Это было отчасти возрождение старых чудовищ, отчасти создание новых[167]
— поступательный ритм развития здесь сбит, и итогом этой тератологии является невиданный ранее монстр, Пифон. Бесформенный хаос не только уступает место гармонии культуры, но и, постоянно возрождаясь, вечно существует рядом с ней, как угроза и альтернатива. Пифон погибает под ударами Феба, бога полезных злаков и врачеванья, разумной истории и музыкального лада — бога культуры (I, 518–523), но чудовищное, архаическое, бесформенное или оформленное противоестественно сохраняется как изживаемая, но непреходящая антитеза культуры. Метаморфозы, при которых низшие формы существования трансформируются в высшие, т. е. такие, которые соответствуют логике оптимистического, поступательного движения времени, вроде превращения камней в людей (I, 400–415) или Цезаря в звезду (XV, 845 и след.), встречаются в поэме редко. Подавляющее большинство метаморфоз осуществляется в обратном направлении. Нимфа становится деревом, девушка телкой, моряки рыбами и т. д. Одно из главных изменений, сопутствующих таким превращениям, состоит в том, что человек утрачивает речь — голос разума, утрачивает способность к целесообразной деятельности, так как руки его становятся ветвями, плавниками, лапами и погружается в немое беспомощное доразумное страдание, возвращается в тератологию докультурной архаики.Линейно-поступательное движение времени с его оптимизмом оказалось рационалистической абстракцией. Как человек Овидий очень хотел отстоять его и прославить. Оно соответствовало его темпераменту, эстетической утонченности его натуры, его вкусу к игровому началу жизни. Овидий, однако, был не только великим жизнелюбцем, но и честным художником, и он не мог не выразить то, что различал в породившей его действительности, что слышал в глубине римской традиции и народного сознания. А в этой традиции и в этом сознании время воспринималось именно так, как в конечном счете и ощутил его автор «Метаморфоз», — в движении от примитивности к культуре и в неизбежной осложненности этой культуры своей противоположностью, в постоянном взаимодействии архаически консервативного и динамического начал — словом, в его живой диалектике.
*****
▸ **ЗАДАНИЕ**
Перечислите всё, богом чего назван Феб во фрагменте о «Метаморфозах» Овидия. Строки никак не связаны с фрагментом.

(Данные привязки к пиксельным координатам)
*****
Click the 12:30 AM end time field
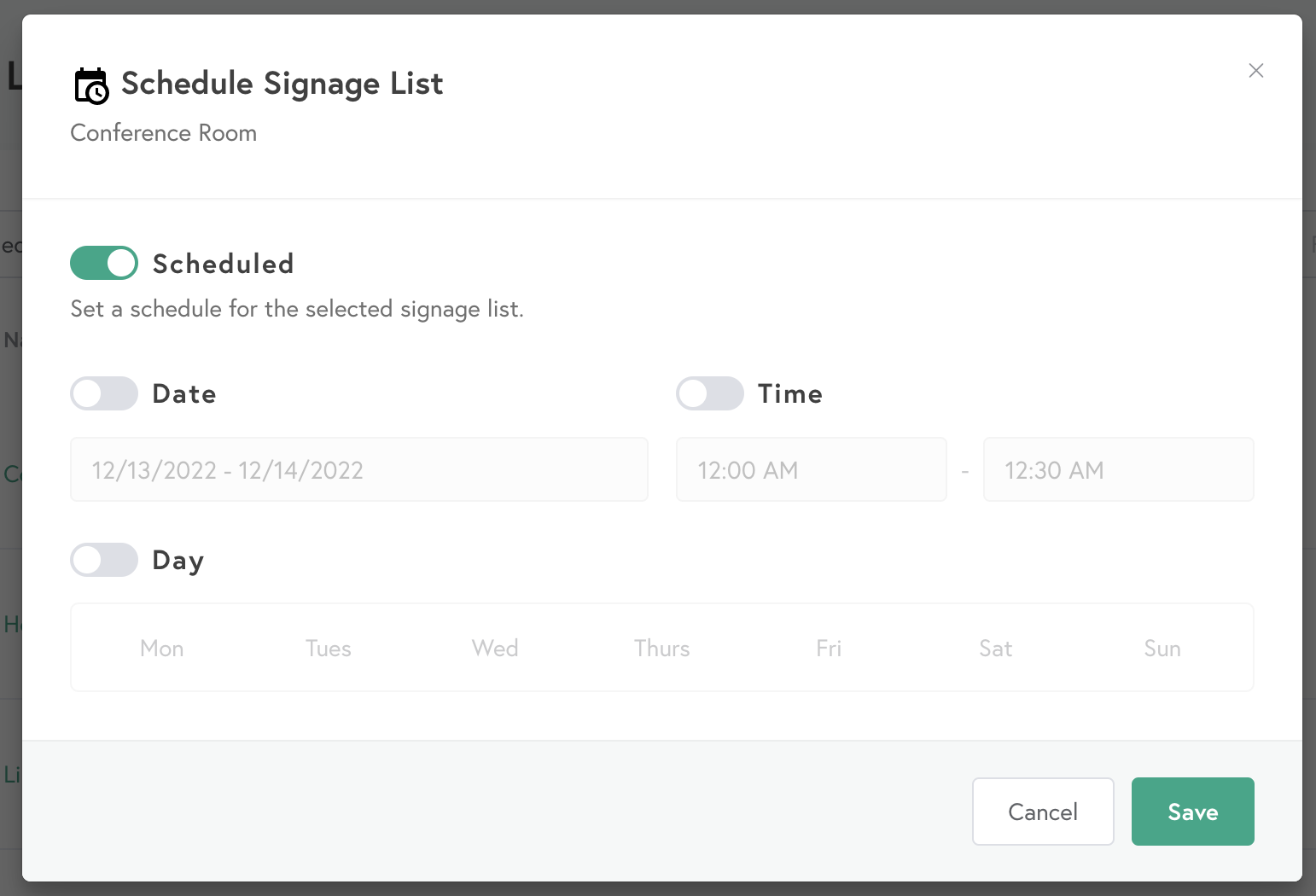 tap(1119, 469)
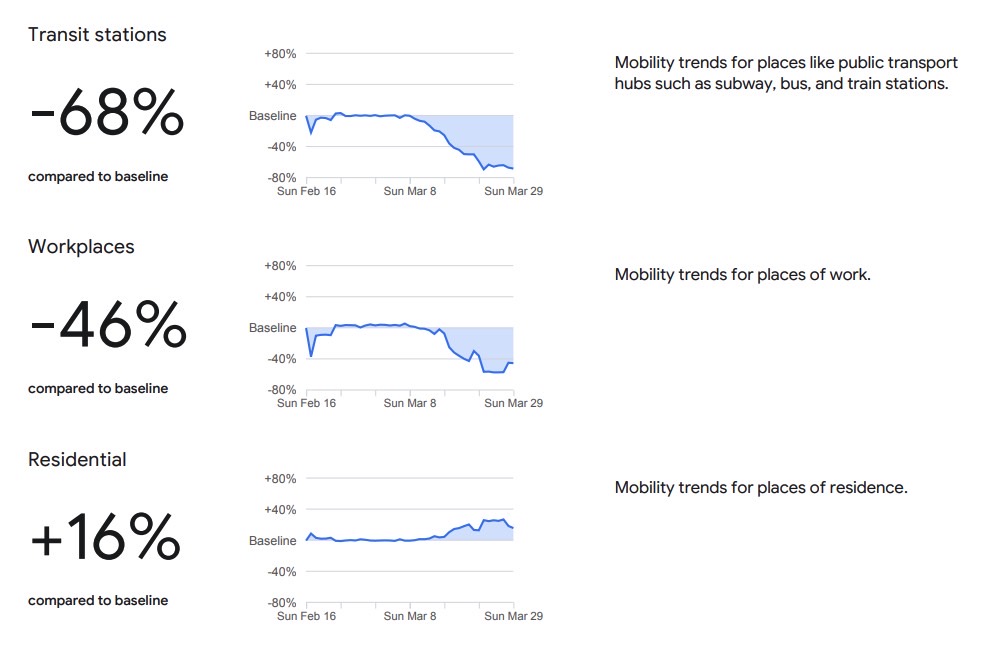The height and width of the screenshot is (650, 1000).
Task: Click the Residential section heading
Action: point(77,459)
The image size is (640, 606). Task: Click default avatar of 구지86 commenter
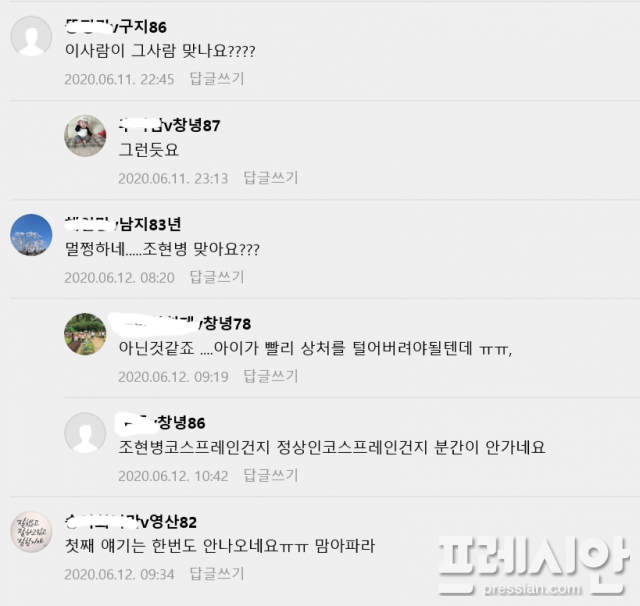coord(31,36)
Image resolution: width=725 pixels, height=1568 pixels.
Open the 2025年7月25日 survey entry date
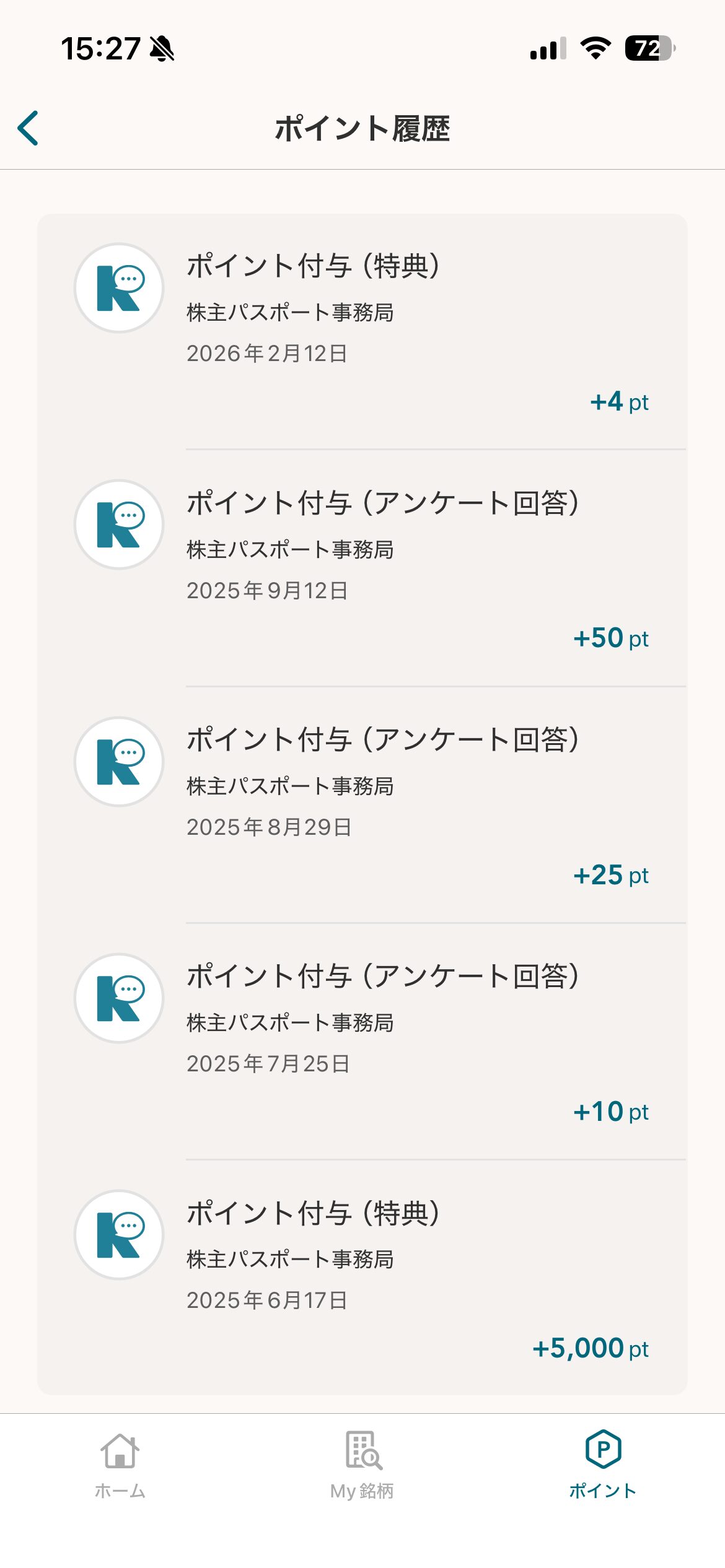click(268, 1064)
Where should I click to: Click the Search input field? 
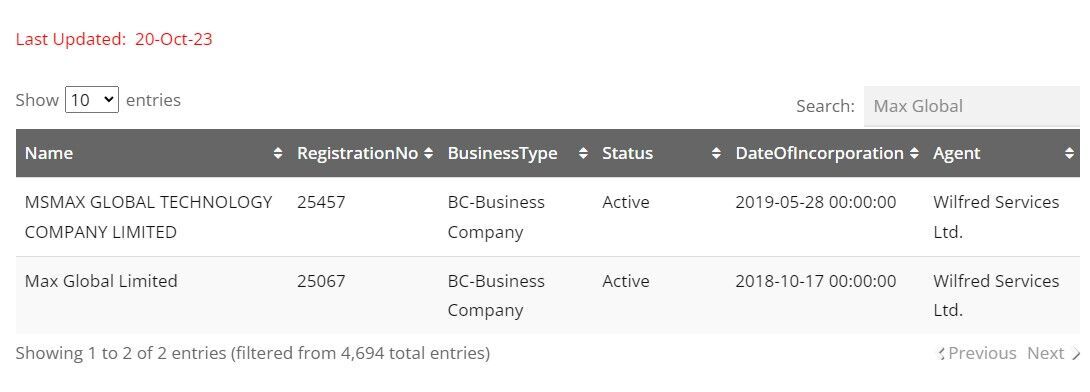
*****
▸ **ОТВЕТ**
Полезных злаков, врачеванья, разумной истории, музыкального лада, культуры.